English for Cloudflare R2
Learn the English vocabulary for discussing Cloudflare R2 object storage: buckets, egress costs, presigned URLs, and S3 compatibility.
The main reason teams evaluate R2 at all is a single vocabulary term — egress — and being able to discuss it precisely, alongside the rest of R2’s object storage model, keeps a cost or architecture conversation grounded in specifics instead of vague cost complaints.
Key Vocabulary
Bucket — a top-level container for objects in R2, similar to an S3 bucket, that defines a namespace and access boundary for the files stored inside it. “We’re not storing everything in one bucket — user uploads and generated thumbnails are in separate buckets, so we can apply different retention and access rules to each.”
Object — an individual file stored in a bucket, along with its metadata, referenced by a unique key within that bucket rather than a traditional file-system path. “The upload succeeded, but the object’s key doesn’t match what the frontend is requesting — check whether we’re prefixing keys differently between the upload and retrieval code paths.”
Egress — the cost, or lack of cost, associated with data leaving the storage provider’s network when it’s downloaded or served, the primary differentiator R2 offers by not charging for it, unlike most S3-compatible providers. “Switching this bucket from S3 to R2 won’t change our storage costs much, but it eliminates egress entirely — for a bucket this size serving this much traffic, that’s the actual cost driver we’re solving for.”
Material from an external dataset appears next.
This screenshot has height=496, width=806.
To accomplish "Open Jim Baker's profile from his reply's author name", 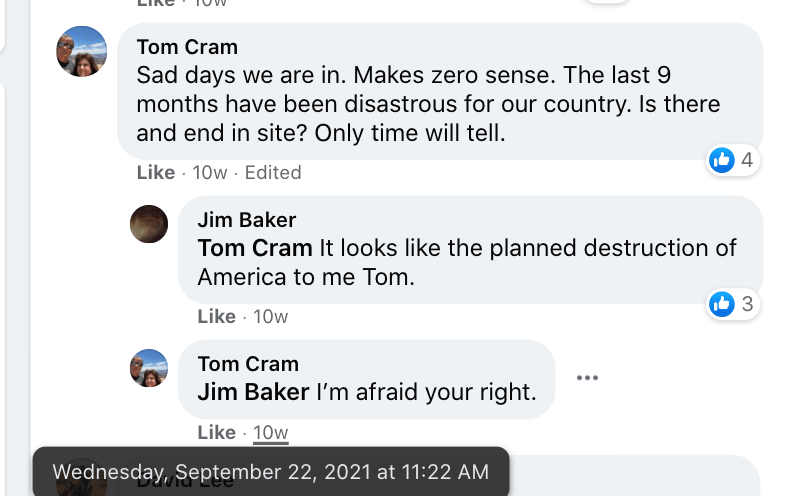I will (x=247, y=220).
Presigned URL — a temporary URL generated with an embedded signature that grants time-limited access to a specific object, without requiring the requester to have credentials of their own. “Don’t make that bucket public — generate a presigned URL for the user’s specific file instead, so access expires automatically and isn’t broader than what that one request actually needs.”
S3 compatibility — R2’s support for the same API used by Amazon S3, meaning existing S3 clients and tooling can generally work against R2 with only endpoint and credential changes, not a full rewrite. “Migrating this service to R2 wasn’t a rewrite — because of S3 compatibility, we just pointed the existing S3 client at R2’s endpoint and swapped credentials, and the upload and download code didn’t need to change.”
Common Phrases
- “Which bucket does this object actually live in?”
- “Is egress the reason we’re evaluating R2, or is it primarily about storage cost?”
- “Should this be a presigned URL, or does the object need to be public?”
- “Does our existing S3 tooling work against R2 as-is, given the compatibility?”
- “What’s the expiration window on this presigned URL?”
Example Sentences
Justifying a migration in a cost review: “This bucket is our biggest egress cost line item because it serves video files directly to end users. Moving it to R2 doesn’t reduce the storage bill much, but it removes egress charges entirely, which is the majority of what we’re paying for this bucket today.”
Explaining an access-control decision: “We generate a presigned URL scoped to the specific object and a five-minute expiration, rather than making the bucket public — that way, even if the URL leaks, the exposure window and the exposed object are both limited.”
Describing a migration’s scope: “Because R2 has S3 compatibility, this migration is mostly a configuration change — new endpoint, new credentials — not a rewrite of our upload and download logic, which is why it’s a smaller project than it initially sounded.”
Professional Tips
- Lead cost discussions about object storage with egress, not just storage price per gigabyte — for traffic-heavy buckets, egress is often the larger and more variable cost, and R2’s pitch is specifically about eliminating it.
- Default to a presigned URL for any object that isn’t meant to be permanently public — it keeps access scoped and time-limited instead of relying on manually revoking access later.
- Say bucket and object precisely, not “folder” and “file” — object storage doesn’t have a real directory hierarchy, and the distinction matters when discussing access rules or performance.
- Mention S3 compatibility explicitly when scoping a migration estimate — it’s the reason an R2 migration can often be a configuration change rather than a full rewrite of storage logic.
Practice Exercise
- Explain what egress means and why it’s often the deciding factor in an R2 migration.
- Describe when a presigned URL is a better choice than making a bucket public.
- Write a sentence explaining why S3 compatibility can reduce migration effort.